1838. Frequency of the Most Frequent Element

# O(n * log(n)) time | O(log(n)) space
def max_frequency(self, nums: List[int], k: int) -> int:
    nums.sort()
    low, res, total = 0, 0, 0
    for high in range(len(nums)):
        total += nums[high]

        while nums[high] * (high - low + 1) - total > k:
            total -= nums[low]
            low += 1

        res = max(res, high - low + 1)

    return res

To solve this problem, we can use a sliding window approach. The idea is to find the longest subarray in which the difference between the maximum element and the minimum element (after incrementing any element up to k times) is at most k. The frequency of the most frequent element in this subarray will be the maximum frequency we can achieve.

Here’s how you can implement this:

1. Sort the Array: First, sort the array. This allows us to use a sliding window to consider subarrays where all elements can be made equal by incrementing them.

2. Use a Sliding Window: Iterate through the array using two pointers to maintain a sliding window. The window should contain the longest range of numbers that can be made equal with at most k increments.

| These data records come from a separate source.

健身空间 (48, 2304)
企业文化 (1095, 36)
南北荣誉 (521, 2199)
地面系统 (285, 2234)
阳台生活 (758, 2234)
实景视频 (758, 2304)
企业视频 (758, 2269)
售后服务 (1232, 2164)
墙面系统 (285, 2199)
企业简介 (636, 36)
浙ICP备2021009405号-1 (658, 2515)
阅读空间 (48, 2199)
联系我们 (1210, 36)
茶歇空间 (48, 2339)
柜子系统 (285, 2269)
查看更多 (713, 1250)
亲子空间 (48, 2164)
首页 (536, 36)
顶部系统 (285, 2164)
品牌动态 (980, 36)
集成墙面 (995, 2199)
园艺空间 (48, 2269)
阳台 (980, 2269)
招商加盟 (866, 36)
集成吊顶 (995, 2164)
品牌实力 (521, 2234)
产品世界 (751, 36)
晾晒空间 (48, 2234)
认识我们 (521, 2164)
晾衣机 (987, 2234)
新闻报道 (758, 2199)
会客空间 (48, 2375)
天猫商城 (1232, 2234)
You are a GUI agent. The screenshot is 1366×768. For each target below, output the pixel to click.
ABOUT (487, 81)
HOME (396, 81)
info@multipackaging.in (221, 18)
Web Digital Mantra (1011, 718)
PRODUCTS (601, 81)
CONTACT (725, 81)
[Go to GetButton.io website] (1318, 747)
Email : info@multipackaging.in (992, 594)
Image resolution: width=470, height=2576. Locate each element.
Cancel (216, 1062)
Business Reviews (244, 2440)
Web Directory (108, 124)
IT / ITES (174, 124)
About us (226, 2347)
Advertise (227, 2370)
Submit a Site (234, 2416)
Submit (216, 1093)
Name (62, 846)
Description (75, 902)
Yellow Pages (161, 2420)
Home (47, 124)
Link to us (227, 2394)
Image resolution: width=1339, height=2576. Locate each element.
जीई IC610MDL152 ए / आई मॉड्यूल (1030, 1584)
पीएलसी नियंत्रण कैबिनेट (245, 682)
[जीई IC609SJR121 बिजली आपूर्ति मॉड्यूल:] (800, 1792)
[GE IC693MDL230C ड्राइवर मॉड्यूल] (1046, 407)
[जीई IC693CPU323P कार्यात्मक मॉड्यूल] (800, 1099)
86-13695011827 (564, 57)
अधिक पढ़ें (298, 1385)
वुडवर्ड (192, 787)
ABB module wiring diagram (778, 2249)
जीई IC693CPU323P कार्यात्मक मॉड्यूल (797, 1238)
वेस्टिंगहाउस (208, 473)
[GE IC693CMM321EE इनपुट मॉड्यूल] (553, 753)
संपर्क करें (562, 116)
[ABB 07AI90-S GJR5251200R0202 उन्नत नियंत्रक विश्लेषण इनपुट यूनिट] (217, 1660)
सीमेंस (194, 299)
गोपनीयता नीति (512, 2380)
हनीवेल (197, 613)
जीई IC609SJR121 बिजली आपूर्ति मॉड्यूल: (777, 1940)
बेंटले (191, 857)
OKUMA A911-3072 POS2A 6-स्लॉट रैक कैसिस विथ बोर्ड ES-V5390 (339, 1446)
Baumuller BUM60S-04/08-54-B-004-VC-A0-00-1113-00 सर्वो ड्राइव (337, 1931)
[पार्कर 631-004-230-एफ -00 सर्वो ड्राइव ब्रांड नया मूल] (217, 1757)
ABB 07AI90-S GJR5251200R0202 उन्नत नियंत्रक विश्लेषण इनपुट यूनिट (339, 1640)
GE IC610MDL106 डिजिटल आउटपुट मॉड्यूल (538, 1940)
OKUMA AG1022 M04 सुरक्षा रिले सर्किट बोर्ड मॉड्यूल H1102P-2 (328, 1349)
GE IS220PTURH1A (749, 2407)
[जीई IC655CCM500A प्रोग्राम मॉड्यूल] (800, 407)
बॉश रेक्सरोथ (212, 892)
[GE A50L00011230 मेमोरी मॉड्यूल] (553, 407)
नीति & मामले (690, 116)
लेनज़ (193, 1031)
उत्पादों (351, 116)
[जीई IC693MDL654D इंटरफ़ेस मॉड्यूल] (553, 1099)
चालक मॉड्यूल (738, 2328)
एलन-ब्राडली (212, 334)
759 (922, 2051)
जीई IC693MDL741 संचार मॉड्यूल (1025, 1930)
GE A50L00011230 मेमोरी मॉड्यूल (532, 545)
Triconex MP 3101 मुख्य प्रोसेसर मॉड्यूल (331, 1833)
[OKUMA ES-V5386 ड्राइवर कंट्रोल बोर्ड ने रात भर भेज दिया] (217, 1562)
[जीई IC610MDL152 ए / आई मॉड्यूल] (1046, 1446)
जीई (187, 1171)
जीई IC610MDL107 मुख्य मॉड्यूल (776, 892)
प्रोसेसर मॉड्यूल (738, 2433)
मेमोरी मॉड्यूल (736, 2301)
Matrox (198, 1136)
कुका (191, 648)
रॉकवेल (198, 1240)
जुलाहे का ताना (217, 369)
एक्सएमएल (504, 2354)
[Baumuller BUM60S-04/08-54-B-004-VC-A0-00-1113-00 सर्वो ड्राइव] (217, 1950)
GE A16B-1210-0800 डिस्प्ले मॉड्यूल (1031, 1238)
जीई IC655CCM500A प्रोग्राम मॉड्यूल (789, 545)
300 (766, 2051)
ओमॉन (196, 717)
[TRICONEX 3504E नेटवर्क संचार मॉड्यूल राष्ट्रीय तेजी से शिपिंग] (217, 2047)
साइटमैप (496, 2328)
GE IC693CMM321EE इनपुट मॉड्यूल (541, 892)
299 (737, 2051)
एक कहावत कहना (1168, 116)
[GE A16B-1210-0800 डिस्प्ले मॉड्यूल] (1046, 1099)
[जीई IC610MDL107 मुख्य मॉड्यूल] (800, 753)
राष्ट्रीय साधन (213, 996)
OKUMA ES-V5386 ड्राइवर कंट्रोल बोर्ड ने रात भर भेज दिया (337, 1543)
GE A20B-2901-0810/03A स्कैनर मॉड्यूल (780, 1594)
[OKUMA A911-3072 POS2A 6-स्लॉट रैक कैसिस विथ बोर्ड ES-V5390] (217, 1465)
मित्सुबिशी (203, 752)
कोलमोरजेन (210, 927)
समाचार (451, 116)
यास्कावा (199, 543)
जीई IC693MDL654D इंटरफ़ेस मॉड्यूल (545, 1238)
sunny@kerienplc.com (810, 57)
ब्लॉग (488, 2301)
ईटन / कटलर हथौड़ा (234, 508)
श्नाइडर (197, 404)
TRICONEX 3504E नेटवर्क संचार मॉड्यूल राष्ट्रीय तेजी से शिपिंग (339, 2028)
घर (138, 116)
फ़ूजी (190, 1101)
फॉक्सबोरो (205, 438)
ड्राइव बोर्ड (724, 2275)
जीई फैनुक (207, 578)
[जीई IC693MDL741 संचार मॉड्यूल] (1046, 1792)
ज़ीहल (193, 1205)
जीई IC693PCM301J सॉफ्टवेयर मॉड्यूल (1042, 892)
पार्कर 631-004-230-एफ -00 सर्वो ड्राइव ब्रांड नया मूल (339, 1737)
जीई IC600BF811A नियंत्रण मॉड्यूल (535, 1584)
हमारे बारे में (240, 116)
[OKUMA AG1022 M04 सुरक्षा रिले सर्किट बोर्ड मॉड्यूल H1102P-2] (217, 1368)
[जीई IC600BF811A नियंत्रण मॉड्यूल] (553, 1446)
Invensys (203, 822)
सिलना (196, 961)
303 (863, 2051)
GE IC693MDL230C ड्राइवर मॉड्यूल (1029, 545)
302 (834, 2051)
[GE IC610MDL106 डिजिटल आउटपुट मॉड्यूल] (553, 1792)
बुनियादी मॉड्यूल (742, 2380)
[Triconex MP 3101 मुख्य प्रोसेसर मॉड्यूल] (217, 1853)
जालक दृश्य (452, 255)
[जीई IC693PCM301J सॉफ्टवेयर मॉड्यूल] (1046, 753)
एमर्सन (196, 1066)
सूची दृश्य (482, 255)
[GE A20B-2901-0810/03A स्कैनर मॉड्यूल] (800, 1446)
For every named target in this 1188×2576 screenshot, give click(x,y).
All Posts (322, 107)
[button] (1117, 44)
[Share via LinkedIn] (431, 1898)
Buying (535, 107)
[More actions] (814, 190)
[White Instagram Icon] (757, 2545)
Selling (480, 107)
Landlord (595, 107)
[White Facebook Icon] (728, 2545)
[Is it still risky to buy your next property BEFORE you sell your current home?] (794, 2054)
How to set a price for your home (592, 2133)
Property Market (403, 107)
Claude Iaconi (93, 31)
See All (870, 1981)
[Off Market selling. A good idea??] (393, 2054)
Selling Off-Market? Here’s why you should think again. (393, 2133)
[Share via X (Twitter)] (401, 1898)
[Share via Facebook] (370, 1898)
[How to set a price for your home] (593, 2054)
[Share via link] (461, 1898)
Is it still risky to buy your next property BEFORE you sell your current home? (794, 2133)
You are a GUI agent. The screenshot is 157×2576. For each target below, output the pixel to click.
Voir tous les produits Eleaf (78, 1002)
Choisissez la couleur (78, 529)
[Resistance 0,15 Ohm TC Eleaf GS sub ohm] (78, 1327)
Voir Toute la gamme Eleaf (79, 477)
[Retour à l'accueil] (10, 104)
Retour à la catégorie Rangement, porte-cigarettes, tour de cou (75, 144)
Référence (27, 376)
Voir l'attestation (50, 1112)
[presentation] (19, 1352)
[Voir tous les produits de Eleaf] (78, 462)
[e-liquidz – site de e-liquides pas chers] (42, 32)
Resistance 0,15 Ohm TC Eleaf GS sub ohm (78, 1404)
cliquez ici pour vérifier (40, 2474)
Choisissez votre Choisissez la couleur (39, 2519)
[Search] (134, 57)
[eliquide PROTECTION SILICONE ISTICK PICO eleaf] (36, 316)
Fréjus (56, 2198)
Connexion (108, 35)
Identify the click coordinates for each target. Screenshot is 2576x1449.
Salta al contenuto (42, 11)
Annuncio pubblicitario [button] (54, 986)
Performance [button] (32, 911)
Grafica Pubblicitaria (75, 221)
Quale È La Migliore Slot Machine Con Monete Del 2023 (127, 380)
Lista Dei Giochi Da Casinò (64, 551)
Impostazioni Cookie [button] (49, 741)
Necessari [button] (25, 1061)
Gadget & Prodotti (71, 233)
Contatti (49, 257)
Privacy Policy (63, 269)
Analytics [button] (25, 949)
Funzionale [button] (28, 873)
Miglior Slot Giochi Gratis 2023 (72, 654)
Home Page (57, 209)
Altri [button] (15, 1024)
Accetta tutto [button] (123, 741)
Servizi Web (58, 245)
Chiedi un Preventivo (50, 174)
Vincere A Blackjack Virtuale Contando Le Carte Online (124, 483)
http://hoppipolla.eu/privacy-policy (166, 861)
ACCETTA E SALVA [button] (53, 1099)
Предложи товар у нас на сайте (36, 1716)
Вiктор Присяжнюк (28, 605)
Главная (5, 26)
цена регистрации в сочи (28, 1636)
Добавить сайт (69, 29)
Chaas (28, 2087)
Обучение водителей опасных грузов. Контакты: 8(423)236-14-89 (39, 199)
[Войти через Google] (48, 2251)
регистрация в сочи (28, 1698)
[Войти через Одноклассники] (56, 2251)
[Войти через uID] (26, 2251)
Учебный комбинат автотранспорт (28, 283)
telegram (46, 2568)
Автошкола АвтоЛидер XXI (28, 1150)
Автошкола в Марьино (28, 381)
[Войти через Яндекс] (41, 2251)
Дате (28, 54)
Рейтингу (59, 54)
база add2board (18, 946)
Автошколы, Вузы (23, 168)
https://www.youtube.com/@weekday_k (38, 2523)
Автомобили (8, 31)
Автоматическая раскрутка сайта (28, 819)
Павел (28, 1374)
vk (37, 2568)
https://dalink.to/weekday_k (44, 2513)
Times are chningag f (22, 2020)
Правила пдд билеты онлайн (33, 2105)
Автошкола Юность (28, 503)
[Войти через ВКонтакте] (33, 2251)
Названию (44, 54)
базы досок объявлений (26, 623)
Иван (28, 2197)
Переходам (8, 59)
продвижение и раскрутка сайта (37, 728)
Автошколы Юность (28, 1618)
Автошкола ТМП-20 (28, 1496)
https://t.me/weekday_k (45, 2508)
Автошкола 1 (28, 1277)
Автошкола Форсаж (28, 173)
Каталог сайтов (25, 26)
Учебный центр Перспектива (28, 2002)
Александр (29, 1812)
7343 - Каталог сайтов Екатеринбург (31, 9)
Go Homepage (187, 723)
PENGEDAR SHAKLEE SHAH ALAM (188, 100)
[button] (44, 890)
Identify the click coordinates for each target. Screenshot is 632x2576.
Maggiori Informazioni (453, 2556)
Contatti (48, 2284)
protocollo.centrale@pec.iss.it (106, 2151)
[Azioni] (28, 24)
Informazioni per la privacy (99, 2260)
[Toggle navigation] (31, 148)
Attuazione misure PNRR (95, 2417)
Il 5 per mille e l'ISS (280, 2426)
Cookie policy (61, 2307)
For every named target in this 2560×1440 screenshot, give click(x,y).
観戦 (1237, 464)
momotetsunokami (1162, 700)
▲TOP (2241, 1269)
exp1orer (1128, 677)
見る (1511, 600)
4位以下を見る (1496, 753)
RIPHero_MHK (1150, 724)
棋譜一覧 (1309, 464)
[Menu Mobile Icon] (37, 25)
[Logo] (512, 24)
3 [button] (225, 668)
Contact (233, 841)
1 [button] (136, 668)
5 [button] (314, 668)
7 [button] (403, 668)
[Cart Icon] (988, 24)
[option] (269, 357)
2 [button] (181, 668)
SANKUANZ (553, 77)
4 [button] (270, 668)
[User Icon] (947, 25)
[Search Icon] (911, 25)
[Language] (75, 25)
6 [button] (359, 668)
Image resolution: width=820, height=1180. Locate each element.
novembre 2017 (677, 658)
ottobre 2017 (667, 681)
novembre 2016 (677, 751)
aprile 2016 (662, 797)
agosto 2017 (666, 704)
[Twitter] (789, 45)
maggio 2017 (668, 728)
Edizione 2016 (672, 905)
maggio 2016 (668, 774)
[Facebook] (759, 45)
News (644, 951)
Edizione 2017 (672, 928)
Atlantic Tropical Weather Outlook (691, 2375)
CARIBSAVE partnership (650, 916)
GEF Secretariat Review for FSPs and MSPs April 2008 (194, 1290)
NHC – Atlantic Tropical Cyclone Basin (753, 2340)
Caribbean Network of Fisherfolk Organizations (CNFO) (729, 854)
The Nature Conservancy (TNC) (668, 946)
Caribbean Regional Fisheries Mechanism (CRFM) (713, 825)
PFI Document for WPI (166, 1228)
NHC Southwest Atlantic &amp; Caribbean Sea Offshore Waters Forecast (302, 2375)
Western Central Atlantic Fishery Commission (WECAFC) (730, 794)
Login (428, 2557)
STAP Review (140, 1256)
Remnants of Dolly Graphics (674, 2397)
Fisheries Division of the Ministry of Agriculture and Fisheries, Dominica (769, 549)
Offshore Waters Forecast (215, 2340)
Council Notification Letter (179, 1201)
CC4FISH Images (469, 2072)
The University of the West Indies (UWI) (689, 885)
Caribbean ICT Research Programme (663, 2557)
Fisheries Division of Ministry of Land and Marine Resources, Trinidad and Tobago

3. Calculate the Required Operations: For each window, calculate the total number of operations needed to make all elements in the window equal to the current maximum element.

4. Adjust the Window: If the total operations exceed k, move the start of the window forward to reduce the number of required operations.

5. Update the Maximum Frequency: The maximum frequency is the size of the current window if the total operations are within the allowed limit.